→ Given passage

------------------------------

We have an hermitian operator A and another operator B, and let's say they don't commute, i.e. [A,B] = cI (I is identity). So, if we take a normalized wavefunction |a> that is eigenfunction of the operator A so that A|a> = a|a>, we should have
<a|[A,B]|a> = c.
But if i write
<a|AB|a> - <a|BA|a>
and, since A is hermitian, i make it act on the bra for the first term and on the ket for the second one i get
a<a|B|a> - a<a|B|a> = 0.
I really don't see where is the problem...
The problem is that you must preserve the order, i.e. you must operate on the first term using B first and then using A afterwards.
 
  • #3
Hootenanny said:
Welcome to Physics Forums,

The problem is that you must preserve the order, i.e. you must operate on the first term using B first and then using A afterwards.

Thank you for the answer.
Anyway, I'm sorry, but I don't get why. I mean, I'm just operating with A*=A on the bra <a|.
As far as I remember, for example, all the funny harmonic oscillator eigenstates derivation is about playing on the fact that there's no difference acting on the right or on the left.
Isn't it true that i can write <a|CD|b> as (C*|a>)*(D|b>) (where the star is the hermitian conjugate)??
 
  • #4
Hootenanny said:
The problem is that you must preserve the order, i.e. you must operate on the first term using B first and then using A afterwards.

That's not it. The operator A can act to the left, and be replaced with its eigenvalue a. The resolution is that <a|B|a> is infinite, so you are multiplying zero by infinity.

To see how it works in more detail, start with two different A eigenstates with eigenvalues a and a'. Then we have

[tex]\langle a|(AB-BA)|a'\rangle = (a-a')\langle a|B|a'\rangle.[/tex]

Using [itex]AB-BA=cI[/itex], this becomes

[tex]c\langle a|a'\rangle = (a-a')\langle a|B|a'\rangle.\qquad\qquad \rm eq(1)[/tex]

The right-hand is apparently zero if we set a=a', but in fact we must be more careful.

For a generic state [itex]|\psi\rangle[/itex], we have a wave function in the A basis,

[tex]\langle a|\psi\rangle = \psi(a).[/tex]

In this basis, the operators are given by

[tex]\langle a|A|\psi\rangle = a\psi(a),[/tex]

[tex]\langle a|B|\psi\rangle = -c{\textstyle{d\over da}}\psi(a).[/tex]

For [itex]|\psi\rangle = |a'\rangle[/itex], we have

[tex]\langle a|a'\rangle = \delta(a-a'),[/tex]

[tex]\langle a|B|a'\rangle = -c\,{\textstyle{d\over da}}\delta(a-a').[/tex]

So eq(1) becomes

[tex]c\,\delta(a-a') = -c\,(a-a'){\textstyle{d\over da}}\delta(a-a').[/tex]

This equation is mathematically valid in the sense of distribution theory.
 
Last edited:
  • #5
Thanks a lot.

------------------------------

→ Task objective
Edit the stretch of the commutator thread from "[tex]\langle a|a'\rangle = \delta(a-a'),[/tex]" through "Thanks a lot.", changing "distribution theory" to "the theory of distributions".

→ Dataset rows

------------------------------

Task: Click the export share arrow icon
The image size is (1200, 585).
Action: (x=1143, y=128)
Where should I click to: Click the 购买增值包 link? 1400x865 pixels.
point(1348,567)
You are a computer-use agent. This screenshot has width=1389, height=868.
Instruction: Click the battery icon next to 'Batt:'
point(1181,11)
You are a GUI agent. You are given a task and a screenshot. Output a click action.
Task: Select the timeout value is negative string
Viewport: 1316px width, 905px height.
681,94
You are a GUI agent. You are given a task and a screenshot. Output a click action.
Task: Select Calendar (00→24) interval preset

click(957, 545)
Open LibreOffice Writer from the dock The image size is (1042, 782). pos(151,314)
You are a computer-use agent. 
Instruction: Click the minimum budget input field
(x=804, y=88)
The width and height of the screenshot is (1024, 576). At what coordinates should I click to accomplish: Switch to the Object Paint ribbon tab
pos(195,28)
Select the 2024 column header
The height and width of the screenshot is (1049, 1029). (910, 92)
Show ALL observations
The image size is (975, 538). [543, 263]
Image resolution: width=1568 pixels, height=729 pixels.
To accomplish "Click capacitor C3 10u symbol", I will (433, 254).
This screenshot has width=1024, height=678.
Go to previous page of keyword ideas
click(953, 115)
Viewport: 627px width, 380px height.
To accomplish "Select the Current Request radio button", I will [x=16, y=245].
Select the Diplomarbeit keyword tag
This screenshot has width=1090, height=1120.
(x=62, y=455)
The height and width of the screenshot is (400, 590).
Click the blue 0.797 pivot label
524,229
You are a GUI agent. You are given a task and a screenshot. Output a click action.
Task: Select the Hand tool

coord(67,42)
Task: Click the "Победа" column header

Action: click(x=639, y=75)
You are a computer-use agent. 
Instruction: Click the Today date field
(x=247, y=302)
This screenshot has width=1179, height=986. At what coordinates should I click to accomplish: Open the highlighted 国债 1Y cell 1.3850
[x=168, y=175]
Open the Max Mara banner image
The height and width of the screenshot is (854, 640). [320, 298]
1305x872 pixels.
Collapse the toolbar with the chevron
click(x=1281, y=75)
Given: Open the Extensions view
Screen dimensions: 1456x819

------------------------------

→ The answer
[tex]\langle a|a'\rangle = \delta(a-a'),[/tex]

[tex]\langle a|B|a'\rangle = -c\,{\textstyle{d\over da}}\delta(a-a').[/tex]

So eq(1) becomes

[tex]c\,\delta(a-a') = -c\,(a-a'){\textstyle{d\over da}}\delta(a-a').[/tex]

This equation is mathematically valid in the sense of the theory of distributions.
 
Last edited:
  • #5
Thanks a lot.